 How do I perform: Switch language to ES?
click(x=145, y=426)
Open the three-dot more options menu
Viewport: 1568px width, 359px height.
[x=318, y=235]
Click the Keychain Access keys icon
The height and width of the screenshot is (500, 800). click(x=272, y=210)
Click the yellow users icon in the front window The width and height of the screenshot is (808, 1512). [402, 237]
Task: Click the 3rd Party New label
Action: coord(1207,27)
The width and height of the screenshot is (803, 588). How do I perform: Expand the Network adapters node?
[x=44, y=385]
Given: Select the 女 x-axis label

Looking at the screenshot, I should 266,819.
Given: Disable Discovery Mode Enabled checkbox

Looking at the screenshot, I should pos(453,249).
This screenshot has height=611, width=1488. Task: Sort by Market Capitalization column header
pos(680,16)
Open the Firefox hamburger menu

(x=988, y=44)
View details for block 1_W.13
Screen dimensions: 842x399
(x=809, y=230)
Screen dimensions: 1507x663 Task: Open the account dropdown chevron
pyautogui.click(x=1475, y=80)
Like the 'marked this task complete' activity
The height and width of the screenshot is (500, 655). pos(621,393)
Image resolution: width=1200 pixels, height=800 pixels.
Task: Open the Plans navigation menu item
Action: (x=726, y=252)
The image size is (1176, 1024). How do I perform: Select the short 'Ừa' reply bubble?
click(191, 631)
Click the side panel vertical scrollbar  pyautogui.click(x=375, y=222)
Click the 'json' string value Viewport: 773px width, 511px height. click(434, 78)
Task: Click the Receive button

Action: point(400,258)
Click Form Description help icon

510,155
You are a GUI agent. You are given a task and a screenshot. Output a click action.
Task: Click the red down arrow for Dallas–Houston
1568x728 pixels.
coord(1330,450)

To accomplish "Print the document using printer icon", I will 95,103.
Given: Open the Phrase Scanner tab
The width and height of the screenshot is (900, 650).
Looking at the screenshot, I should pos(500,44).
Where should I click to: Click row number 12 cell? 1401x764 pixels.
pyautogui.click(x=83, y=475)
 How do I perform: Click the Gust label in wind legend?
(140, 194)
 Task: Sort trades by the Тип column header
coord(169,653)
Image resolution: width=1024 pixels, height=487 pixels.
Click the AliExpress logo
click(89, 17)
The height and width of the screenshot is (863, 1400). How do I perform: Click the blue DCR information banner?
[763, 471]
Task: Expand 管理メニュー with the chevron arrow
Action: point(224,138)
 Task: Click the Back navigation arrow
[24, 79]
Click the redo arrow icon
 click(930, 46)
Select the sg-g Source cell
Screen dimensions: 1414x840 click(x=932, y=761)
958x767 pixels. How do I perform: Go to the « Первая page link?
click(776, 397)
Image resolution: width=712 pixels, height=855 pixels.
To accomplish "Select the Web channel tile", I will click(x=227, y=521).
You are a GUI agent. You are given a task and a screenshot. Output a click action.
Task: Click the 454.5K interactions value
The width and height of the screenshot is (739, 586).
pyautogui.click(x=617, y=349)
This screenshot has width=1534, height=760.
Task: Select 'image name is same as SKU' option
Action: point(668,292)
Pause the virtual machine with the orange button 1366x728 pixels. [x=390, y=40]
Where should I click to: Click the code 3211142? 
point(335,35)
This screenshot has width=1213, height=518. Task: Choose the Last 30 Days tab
============================================================
= Your objective =
Show all lines in the entries above where the string "will" appears.

= Reply =
To accomplish "Print the document using printer icon", I will 95,103.
To accomplish "Select the Web channel tile", I will click(x=227, y=521).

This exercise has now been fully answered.